Reference of this article: Martínez García MS, Fernández Ibieta M, Rubio Gribble B, Salcedo E, Montes Ventura D, Auñón Martín I. Febrile hepatosplenomegaly in an infant. Rev Pediatr Aten Primaria. 2006;8:51-63.
Published in Internet: 31-03-2006 - Visits: 6589
Fever and splenomegaly are a diagnostic challenge, mainly from Primary Care Centres. We
describe here the case of a female infant with intermittent fever over several weeks, in which a
giant splenomegaly of 7-8 cm and a smaller hepatomegaly were the main symptoms.
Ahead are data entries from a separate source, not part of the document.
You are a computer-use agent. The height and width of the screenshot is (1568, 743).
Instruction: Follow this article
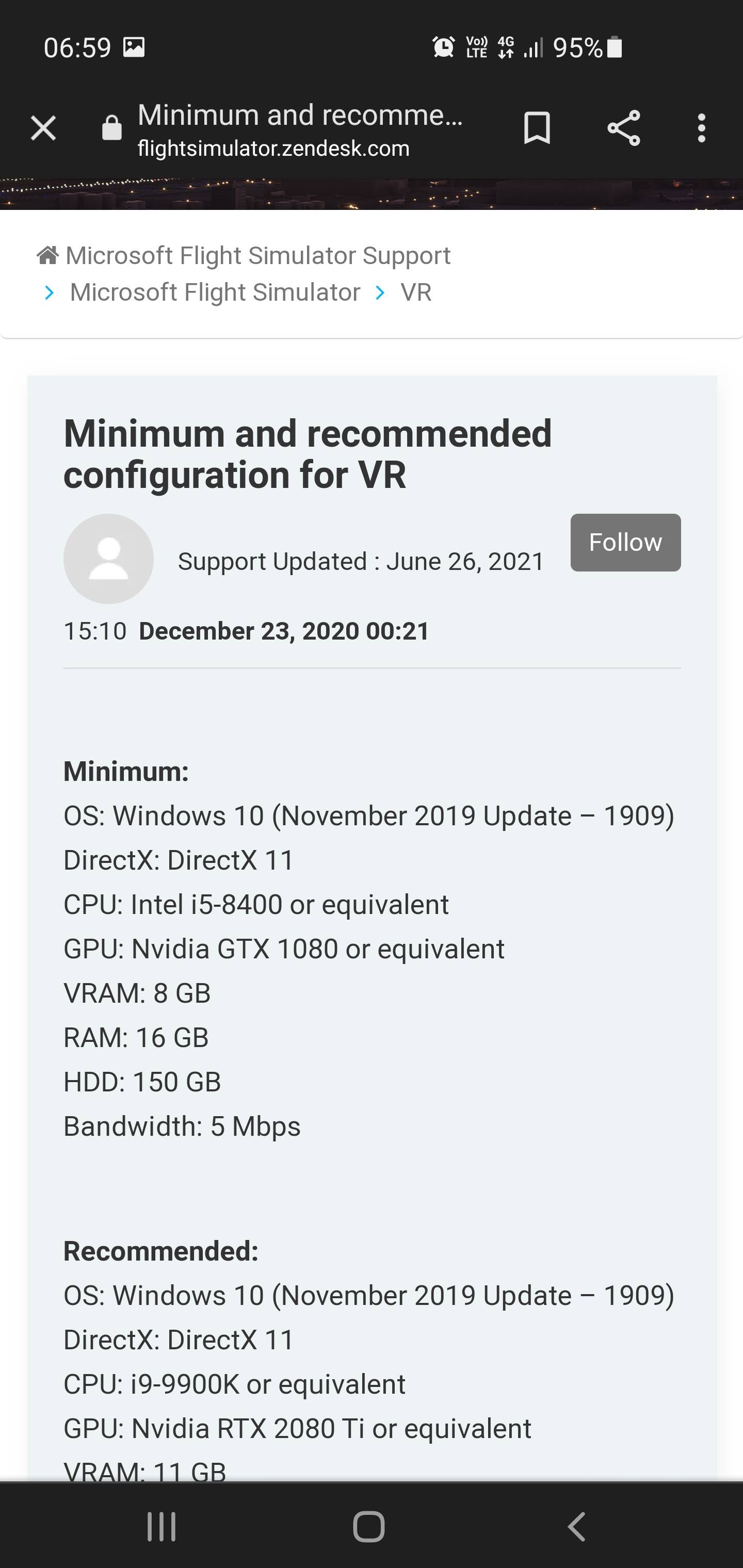625,542
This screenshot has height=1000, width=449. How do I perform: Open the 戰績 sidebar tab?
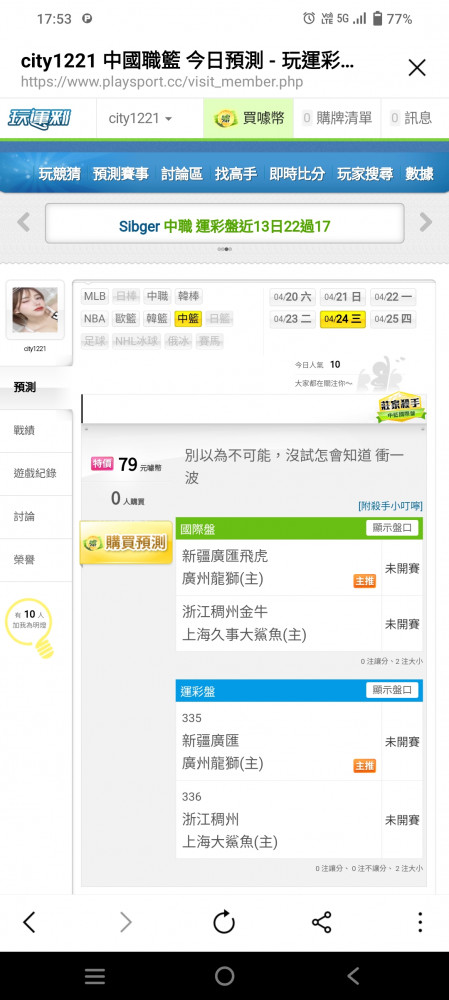[24, 430]
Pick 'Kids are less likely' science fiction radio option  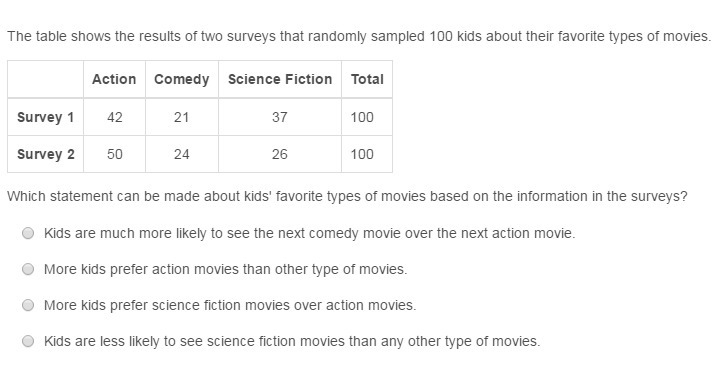pos(28,341)
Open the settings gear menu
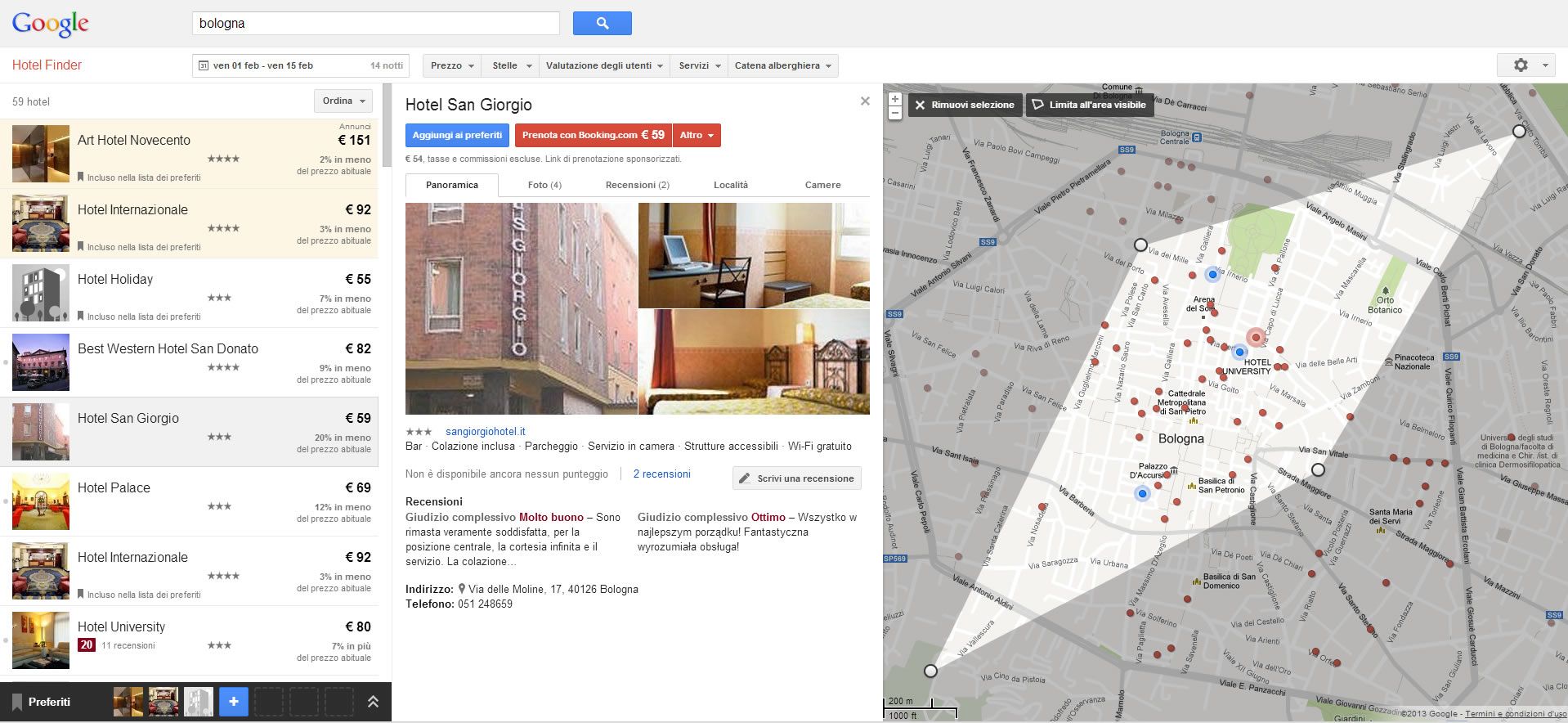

Diagnostic
protocol was followed, and normal accounts of leucocytes were found, but also anemia and
mild thrombopenia, with increased cholesterol, triglicerydes and ferritine. The procedure included
cultures (urine, blood, faeces) and serology from virus, atypical bacteria and leishmania, all
of them negative. Increasing anemia was the cause of hospital admission for one week, although
no diagnosis was reached. Afterwards, when the patient was being followed in our Primary
Care Centre, a positive result for Leishmania sp PCR (Polimerase Chain Reaction) was informed.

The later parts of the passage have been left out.